-- Task goal --
Nothing outside the range below should be printed. Output exactly the lines from the line with "The width and height of the screenshot is (1217, 715)." to the line with "Given: View analytics for Hanwho's tweet", both included.

_ _ _ _

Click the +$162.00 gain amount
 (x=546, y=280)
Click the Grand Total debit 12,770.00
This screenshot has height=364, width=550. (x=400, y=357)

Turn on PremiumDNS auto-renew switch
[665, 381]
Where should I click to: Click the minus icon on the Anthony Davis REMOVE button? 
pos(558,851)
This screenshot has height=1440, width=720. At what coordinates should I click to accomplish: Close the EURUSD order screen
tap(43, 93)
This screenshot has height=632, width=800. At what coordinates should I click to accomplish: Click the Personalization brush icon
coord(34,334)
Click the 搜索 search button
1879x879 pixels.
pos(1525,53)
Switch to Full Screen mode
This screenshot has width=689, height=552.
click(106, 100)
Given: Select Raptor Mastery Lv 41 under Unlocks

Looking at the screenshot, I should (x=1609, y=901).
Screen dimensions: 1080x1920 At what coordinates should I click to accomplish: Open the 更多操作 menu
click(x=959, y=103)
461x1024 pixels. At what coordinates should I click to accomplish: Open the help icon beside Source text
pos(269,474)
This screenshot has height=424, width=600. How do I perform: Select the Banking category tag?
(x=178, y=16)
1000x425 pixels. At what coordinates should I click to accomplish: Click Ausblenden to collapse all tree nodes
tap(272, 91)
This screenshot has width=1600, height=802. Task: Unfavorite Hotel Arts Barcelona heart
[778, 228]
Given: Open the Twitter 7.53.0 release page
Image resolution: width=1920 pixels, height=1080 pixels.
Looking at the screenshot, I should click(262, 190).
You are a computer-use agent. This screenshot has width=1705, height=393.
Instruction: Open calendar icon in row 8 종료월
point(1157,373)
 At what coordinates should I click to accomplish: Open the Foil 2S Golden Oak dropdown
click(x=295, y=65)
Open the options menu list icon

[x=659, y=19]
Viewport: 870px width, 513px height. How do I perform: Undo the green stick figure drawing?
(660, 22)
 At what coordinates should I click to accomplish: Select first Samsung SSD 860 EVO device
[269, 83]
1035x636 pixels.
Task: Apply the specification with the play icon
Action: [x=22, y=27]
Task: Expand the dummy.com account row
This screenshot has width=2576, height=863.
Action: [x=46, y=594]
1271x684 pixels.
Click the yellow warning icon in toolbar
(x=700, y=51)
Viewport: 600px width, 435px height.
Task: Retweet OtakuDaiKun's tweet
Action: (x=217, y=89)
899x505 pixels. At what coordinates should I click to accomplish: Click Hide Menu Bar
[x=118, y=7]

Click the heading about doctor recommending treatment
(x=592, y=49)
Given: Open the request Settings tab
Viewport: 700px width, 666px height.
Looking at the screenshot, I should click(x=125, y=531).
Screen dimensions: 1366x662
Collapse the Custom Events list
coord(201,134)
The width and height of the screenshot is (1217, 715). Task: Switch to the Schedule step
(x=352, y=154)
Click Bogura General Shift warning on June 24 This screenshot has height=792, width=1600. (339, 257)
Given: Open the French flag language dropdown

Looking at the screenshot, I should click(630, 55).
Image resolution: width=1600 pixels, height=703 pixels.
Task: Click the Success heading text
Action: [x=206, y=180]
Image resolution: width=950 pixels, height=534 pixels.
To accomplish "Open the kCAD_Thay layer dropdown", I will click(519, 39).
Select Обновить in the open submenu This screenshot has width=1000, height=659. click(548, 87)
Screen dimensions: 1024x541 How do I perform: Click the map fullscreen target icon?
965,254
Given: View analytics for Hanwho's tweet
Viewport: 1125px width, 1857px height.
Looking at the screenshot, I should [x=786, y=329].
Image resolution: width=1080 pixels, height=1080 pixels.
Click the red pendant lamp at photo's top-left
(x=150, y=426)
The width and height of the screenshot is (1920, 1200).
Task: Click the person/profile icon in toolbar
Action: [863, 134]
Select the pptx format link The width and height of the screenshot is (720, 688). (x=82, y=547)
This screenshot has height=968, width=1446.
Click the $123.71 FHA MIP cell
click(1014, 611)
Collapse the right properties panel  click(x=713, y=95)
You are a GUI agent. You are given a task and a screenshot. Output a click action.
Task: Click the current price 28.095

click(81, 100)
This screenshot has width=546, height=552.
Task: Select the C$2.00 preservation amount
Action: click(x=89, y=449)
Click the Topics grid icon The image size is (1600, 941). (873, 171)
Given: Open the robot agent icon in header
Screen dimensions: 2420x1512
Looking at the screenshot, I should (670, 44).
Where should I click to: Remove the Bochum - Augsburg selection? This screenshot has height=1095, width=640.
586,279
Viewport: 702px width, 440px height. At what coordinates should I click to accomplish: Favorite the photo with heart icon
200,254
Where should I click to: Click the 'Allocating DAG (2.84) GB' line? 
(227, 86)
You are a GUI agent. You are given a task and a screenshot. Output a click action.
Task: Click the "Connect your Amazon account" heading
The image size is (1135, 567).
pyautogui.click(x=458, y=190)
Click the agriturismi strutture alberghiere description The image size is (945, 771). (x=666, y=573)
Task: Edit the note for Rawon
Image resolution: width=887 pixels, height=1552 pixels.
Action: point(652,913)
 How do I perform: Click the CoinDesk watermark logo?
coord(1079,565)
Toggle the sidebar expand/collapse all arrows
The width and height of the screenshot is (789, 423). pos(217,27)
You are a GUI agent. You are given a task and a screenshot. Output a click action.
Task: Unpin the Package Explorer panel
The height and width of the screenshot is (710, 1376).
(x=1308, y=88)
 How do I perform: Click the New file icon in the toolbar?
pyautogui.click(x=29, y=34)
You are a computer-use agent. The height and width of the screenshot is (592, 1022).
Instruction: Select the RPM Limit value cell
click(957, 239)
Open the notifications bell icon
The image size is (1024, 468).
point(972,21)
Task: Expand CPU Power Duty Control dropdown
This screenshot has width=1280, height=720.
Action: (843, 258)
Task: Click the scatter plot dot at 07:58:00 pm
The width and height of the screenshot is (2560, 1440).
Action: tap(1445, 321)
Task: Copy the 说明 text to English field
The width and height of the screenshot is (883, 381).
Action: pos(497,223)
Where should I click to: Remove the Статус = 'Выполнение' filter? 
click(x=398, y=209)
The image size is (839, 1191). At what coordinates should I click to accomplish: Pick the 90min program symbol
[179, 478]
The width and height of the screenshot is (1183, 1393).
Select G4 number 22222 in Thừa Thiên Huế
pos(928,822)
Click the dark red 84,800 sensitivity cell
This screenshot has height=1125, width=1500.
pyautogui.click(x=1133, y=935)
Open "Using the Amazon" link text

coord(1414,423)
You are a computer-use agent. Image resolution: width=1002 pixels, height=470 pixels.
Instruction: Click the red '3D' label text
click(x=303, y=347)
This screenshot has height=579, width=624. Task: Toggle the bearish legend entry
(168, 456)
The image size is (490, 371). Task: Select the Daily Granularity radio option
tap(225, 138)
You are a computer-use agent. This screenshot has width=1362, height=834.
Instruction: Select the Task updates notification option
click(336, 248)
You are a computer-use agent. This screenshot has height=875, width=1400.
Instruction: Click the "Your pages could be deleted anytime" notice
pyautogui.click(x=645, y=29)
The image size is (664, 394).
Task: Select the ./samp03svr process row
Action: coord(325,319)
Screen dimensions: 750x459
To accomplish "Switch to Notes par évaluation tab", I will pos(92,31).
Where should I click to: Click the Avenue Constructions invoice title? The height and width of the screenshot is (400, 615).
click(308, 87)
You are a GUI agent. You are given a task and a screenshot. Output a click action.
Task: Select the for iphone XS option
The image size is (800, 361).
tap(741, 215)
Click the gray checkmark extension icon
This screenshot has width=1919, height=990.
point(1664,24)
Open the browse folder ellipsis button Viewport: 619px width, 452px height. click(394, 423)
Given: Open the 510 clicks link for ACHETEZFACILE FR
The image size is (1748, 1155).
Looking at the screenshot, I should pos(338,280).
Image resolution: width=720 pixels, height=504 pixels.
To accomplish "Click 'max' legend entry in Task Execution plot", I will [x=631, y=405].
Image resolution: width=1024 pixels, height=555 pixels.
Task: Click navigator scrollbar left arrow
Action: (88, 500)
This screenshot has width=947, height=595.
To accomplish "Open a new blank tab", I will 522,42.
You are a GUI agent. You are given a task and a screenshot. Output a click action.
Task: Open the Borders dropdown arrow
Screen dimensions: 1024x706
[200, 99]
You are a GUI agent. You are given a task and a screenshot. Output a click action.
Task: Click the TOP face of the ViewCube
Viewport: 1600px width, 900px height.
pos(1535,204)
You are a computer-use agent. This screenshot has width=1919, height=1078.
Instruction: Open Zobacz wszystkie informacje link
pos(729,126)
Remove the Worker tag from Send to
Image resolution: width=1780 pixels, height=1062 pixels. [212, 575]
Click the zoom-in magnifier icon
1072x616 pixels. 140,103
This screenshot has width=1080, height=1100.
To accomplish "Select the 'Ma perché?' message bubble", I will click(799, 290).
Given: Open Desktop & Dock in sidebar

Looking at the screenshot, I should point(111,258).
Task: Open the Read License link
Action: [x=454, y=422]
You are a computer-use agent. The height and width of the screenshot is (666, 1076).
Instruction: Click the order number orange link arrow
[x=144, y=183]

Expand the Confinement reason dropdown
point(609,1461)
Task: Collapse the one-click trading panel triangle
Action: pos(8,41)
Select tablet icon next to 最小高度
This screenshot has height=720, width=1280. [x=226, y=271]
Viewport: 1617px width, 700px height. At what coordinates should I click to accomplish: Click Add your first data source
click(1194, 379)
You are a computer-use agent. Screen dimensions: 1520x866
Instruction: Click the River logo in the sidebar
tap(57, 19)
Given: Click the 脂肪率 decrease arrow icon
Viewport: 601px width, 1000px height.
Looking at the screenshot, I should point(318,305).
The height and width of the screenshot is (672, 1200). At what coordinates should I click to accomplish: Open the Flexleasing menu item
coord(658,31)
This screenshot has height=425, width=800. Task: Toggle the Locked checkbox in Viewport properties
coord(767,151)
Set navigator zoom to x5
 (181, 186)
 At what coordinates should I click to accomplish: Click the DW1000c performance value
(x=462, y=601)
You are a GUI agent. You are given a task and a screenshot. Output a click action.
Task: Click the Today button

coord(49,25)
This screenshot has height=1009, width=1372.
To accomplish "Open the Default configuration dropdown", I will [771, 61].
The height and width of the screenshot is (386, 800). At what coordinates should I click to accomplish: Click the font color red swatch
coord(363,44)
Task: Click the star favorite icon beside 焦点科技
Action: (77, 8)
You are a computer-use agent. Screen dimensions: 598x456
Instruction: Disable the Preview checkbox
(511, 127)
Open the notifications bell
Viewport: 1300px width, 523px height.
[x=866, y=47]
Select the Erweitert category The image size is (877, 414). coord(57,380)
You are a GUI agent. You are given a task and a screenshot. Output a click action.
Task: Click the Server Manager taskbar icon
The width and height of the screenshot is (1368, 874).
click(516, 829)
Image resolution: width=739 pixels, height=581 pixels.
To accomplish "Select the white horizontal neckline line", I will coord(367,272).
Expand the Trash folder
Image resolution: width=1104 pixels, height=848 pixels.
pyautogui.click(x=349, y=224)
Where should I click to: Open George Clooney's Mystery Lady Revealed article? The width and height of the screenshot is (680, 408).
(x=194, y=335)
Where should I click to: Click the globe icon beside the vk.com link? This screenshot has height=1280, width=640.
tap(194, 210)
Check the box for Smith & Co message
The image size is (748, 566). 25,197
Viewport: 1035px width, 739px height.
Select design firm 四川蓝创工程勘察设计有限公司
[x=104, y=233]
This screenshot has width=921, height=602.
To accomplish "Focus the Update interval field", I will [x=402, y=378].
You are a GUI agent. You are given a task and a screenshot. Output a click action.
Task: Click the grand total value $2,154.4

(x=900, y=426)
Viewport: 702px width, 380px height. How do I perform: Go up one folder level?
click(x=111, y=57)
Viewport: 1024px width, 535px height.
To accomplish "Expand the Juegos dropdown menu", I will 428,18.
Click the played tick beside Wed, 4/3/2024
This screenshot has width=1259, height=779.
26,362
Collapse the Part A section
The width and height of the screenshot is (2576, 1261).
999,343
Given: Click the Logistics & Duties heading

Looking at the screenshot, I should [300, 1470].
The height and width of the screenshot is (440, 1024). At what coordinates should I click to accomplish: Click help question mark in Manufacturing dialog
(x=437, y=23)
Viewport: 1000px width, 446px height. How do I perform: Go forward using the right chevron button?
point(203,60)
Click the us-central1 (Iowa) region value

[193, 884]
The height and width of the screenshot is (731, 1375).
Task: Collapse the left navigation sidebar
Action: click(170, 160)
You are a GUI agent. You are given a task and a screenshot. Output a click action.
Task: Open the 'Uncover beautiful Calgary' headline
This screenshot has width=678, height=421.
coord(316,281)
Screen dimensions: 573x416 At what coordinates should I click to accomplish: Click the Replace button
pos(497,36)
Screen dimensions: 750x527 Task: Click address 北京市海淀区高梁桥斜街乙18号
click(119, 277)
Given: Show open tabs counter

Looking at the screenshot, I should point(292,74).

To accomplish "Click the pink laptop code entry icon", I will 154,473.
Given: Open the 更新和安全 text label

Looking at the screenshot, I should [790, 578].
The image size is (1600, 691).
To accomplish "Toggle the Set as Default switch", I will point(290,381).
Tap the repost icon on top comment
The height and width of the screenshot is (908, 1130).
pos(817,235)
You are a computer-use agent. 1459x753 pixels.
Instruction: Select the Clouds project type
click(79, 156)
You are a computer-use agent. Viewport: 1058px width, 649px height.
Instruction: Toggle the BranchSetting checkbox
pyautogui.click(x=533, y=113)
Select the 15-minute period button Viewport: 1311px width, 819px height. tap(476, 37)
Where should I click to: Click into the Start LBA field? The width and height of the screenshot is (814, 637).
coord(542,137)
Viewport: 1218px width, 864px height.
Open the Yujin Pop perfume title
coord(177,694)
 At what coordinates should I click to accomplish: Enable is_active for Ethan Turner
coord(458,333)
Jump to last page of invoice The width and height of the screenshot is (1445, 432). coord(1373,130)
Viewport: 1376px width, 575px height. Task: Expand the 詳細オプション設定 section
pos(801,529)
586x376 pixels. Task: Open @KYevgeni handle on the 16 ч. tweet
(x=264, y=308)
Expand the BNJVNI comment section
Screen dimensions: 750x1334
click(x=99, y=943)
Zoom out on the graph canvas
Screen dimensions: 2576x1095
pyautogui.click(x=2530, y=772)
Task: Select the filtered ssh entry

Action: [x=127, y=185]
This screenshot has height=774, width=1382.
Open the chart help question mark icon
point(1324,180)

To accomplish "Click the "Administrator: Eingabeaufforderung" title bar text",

_ _ _ _

-- Answer to this problem --
The width and height of the screenshot is (1217, 715). Task: Switch to the Schedule step
(x=352, y=154)
Click Bogura General Shift warning on June 24 This screenshot has height=792, width=1600. (339, 257)
Given: Open the French flag language dropdown

Looking at the screenshot, I should click(630, 55).
Image resolution: width=1600 pixels, height=703 pixels.
Task: Click the Success heading text
Action: [x=206, y=180]
Image resolution: width=950 pixels, height=534 pixels.
To accomplish "Open the kCAD_Thay layer dropdown", I will click(519, 39).
Select Обновить in the open submenu This screenshot has width=1000, height=659. click(548, 87)
Screen dimensions: 1024x541 How do I perform: Click the map fullscreen target icon?
965,254
Given: View analytics for Hanwho's tweet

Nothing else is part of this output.